(Collected data)
──────

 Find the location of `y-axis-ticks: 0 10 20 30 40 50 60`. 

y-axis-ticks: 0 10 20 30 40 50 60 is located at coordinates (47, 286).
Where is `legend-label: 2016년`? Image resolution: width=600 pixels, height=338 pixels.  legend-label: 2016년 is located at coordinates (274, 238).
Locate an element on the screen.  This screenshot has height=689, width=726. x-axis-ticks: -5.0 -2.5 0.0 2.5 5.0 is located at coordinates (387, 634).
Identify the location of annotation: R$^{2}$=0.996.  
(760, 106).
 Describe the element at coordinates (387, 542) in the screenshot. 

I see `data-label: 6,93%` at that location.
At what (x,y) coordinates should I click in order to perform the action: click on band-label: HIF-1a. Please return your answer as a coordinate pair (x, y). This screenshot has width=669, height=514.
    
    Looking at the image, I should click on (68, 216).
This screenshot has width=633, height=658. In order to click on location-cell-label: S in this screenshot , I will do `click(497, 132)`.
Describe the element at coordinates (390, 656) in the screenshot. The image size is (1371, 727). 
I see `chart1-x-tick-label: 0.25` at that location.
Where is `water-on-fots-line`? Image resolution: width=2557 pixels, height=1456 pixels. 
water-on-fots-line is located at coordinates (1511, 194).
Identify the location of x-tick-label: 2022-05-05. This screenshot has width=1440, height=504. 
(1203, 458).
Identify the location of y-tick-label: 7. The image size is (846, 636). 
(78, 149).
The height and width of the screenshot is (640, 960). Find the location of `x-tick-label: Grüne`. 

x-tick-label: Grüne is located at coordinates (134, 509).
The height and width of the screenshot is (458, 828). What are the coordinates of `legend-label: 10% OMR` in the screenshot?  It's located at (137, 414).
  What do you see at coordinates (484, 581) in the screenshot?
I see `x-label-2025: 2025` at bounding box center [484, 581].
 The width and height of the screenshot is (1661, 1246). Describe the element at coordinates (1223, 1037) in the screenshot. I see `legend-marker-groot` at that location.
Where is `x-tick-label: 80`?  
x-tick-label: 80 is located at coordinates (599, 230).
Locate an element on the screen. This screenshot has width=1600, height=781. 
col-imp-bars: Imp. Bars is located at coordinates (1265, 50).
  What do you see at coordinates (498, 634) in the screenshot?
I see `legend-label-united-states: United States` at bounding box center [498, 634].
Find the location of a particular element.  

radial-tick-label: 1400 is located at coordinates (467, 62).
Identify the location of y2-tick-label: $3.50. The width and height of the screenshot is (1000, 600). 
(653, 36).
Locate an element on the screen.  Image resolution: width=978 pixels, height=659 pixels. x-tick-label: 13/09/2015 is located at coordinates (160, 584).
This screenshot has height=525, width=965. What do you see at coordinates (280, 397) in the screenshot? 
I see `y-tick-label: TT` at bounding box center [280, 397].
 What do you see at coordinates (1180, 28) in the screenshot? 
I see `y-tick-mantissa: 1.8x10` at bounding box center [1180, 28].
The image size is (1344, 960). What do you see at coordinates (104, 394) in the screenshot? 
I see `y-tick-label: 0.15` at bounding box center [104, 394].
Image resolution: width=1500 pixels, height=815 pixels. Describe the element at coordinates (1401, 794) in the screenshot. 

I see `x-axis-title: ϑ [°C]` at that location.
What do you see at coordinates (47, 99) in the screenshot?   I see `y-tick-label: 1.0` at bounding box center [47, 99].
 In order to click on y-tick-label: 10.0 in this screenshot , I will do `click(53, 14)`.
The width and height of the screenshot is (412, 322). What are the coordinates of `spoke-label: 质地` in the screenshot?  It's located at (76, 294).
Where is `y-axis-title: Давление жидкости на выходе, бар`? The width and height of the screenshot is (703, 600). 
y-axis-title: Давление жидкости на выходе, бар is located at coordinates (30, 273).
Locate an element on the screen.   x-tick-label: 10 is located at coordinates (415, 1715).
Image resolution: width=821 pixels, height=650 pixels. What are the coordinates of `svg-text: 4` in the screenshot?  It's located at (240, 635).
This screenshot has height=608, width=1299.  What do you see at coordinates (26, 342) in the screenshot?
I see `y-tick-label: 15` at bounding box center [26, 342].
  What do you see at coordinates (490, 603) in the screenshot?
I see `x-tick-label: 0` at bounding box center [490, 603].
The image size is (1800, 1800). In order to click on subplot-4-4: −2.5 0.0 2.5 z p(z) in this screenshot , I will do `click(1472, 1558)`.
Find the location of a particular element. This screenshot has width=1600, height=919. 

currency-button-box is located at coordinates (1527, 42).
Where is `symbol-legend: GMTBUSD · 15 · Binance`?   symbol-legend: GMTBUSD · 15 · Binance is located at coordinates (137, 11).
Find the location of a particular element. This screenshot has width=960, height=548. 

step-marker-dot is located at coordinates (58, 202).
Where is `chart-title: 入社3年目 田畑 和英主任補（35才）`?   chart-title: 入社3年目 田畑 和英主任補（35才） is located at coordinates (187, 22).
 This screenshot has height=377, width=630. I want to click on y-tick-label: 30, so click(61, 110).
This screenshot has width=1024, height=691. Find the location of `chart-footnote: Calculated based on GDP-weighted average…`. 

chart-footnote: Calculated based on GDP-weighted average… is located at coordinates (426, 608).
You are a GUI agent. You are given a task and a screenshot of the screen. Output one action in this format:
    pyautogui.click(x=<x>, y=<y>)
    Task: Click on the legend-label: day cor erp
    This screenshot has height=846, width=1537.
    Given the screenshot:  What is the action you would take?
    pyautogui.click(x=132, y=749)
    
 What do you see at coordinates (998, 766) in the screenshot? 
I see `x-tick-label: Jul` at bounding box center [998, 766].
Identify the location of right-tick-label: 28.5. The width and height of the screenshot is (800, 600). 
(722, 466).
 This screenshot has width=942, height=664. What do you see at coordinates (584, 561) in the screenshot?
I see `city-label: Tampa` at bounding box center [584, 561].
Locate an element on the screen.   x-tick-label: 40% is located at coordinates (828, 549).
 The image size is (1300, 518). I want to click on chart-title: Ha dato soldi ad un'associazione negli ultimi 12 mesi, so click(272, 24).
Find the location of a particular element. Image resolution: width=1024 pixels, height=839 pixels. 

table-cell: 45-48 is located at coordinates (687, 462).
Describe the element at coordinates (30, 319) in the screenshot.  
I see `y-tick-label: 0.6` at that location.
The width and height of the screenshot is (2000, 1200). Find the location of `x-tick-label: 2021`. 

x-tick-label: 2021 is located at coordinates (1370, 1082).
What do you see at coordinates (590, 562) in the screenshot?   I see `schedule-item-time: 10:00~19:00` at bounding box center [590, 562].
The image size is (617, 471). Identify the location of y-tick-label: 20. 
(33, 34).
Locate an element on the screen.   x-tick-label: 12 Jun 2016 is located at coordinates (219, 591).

──────

Work request |
Copy the items between the line containing "Identify the location of x-tick-label: 2022-05-05." and the line containing "x-tick-label: 80 is", inclusive, with no changes.

Reply to the exercise |
Identify the location of x-tick-label: 2022-05-05. This screenshot has width=1440, height=504. 
(1203, 458).
Identify the location of y-tick-label: 7. The image size is (846, 636). 
(78, 149).
The height and width of the screenshot is (640, 960). Find the location of `x-tick-label: Grüne`. 

x-tick-label: Grüne is located at coordinates (134, 509).
The height and width of the screenshot is (458, 828). What are the coordinates of `legend-label: 10% OMR` in the screenshot?  It's located at (137, 414).
  What do you see at coordinates (484, 581) in the screenshot?
I see `x-label-2025: 2025` at bounding box center [484, 581].
 The width and height of the screenshot is (1661, 1246). Describe the element at coordinates (1223, 1037) in the screenshot. I see `legend-marker-groot` at that location.
Where is `x-tick-label: 80`?  
x-tick-label: 80 is located at coordinates (599, 230).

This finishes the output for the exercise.